What this task involves
Convert everything from the first line of the records through the line containing "pos(30,444)", inclusive, into a Markdown table. Use the columns No. and Text, numbering each row and leaving out blank lines.

[START Material]

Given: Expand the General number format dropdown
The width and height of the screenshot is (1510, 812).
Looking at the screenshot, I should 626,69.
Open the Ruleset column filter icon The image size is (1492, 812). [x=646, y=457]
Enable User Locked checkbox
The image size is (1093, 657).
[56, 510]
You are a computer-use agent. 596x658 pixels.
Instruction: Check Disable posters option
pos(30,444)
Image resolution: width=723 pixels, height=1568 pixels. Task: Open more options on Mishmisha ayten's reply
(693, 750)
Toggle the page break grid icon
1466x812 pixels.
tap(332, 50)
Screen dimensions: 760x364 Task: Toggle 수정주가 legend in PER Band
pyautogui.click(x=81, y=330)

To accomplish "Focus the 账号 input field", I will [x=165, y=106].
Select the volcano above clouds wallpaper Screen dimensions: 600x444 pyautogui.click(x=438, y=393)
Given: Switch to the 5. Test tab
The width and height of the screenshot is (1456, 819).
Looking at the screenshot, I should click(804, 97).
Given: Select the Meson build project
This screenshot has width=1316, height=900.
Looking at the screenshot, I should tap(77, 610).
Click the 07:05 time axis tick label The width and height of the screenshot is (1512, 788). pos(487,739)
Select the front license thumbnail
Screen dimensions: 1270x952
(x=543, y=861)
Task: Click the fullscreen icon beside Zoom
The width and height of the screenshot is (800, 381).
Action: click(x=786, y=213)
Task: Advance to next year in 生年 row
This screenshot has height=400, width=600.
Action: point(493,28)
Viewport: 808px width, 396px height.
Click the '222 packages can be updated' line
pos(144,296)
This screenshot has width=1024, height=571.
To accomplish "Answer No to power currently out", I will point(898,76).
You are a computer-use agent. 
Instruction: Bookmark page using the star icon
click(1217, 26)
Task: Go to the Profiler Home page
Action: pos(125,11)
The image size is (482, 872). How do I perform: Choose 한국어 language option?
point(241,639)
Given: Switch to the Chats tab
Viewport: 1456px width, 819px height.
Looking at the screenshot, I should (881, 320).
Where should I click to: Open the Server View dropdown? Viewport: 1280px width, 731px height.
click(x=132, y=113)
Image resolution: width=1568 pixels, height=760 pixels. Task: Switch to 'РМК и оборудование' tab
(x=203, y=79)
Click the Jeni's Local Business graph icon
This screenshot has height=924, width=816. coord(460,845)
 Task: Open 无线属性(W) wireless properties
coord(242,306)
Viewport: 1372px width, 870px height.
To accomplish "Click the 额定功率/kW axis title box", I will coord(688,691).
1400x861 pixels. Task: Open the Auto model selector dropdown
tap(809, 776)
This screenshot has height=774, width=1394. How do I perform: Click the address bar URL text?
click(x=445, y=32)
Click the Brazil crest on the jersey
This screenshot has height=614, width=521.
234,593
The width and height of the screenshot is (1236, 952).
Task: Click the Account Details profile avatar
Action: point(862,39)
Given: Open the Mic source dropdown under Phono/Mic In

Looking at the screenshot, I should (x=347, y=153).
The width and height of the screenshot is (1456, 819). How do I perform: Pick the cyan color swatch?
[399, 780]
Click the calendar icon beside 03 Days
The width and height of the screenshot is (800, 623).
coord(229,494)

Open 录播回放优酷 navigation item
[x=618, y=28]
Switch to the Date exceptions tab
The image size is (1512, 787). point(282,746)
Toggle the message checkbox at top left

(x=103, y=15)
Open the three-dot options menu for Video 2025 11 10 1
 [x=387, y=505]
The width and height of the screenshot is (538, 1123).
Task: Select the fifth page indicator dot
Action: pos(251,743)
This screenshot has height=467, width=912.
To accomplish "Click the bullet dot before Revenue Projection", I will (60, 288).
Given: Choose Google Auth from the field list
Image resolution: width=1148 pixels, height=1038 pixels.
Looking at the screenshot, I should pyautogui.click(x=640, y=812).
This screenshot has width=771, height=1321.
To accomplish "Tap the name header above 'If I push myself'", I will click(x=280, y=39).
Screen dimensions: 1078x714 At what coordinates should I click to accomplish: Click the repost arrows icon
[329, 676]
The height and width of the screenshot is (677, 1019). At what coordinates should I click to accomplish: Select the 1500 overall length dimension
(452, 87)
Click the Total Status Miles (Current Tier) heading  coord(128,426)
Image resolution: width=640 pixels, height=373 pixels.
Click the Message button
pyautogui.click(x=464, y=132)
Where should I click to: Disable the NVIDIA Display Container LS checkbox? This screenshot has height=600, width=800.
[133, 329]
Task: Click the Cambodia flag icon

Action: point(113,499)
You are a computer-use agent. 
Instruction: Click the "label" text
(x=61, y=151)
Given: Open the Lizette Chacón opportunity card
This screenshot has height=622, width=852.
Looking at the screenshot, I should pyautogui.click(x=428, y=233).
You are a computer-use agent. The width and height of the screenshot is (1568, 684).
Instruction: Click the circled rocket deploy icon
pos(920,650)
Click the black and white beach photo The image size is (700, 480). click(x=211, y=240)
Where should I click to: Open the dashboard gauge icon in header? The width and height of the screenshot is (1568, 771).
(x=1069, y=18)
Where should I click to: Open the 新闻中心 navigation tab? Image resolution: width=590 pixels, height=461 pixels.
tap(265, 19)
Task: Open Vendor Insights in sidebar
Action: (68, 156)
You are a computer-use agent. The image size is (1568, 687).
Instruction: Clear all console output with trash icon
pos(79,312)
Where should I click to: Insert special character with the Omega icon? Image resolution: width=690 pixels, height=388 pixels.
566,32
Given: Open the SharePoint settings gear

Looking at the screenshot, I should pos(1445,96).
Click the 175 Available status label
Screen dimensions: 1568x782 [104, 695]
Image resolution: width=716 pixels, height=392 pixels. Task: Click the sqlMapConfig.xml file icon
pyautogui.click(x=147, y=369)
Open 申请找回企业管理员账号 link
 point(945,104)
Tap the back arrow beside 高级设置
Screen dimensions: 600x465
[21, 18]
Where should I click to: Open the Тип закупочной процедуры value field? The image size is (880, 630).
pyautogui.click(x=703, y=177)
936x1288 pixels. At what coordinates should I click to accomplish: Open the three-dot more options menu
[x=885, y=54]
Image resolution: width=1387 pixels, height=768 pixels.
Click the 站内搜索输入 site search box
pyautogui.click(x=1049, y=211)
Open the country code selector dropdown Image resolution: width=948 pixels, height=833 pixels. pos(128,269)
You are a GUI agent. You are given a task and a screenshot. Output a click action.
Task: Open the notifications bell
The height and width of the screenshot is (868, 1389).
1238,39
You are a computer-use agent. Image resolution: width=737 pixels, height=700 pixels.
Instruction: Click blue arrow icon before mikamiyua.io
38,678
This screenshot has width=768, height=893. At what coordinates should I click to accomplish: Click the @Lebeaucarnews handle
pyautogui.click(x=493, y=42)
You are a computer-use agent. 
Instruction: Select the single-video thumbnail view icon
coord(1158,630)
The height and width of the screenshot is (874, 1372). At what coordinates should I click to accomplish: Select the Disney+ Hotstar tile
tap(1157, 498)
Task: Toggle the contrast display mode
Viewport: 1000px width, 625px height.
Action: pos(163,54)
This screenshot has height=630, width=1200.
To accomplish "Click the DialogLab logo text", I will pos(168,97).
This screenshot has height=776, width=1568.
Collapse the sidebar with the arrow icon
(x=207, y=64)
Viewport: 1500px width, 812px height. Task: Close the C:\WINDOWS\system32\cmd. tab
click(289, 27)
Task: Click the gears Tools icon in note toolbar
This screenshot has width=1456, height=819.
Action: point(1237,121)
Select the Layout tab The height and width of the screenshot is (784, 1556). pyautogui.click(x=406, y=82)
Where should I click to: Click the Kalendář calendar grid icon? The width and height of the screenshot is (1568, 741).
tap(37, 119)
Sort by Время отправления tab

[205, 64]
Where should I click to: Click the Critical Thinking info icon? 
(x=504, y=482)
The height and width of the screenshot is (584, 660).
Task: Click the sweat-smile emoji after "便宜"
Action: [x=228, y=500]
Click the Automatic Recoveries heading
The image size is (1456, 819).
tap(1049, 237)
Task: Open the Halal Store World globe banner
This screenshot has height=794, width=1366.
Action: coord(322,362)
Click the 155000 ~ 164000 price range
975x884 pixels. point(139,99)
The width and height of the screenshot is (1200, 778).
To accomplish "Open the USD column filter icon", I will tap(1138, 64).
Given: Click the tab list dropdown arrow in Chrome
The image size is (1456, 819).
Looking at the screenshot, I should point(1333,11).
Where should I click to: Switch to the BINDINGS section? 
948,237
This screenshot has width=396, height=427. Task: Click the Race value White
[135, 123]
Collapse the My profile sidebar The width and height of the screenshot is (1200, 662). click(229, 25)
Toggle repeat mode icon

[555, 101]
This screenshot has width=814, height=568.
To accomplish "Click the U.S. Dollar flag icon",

[END Material]

Full solution
| No. | Text |
|---|---|
| 1 | Given: Expand the General number format dropdown |
| 2 | The width and height of the screenshot is (1510, 812). |
| 3 | Looking at the screenshot, I should 626,69. |
| 4 | Open the Ruleset column filter icon The image size is (1492, 812). [x=646, y=457] |
| 5 | Enable User Locked checkbox |
| 6 | The image size is (1093, 657). |
| 7 | [56, 510] |
| 8 | You are a computer-use agent. 596x658 pixels. |
| 9 | Instruction: Check Disable posters option |
| 10 | pos(30,444) |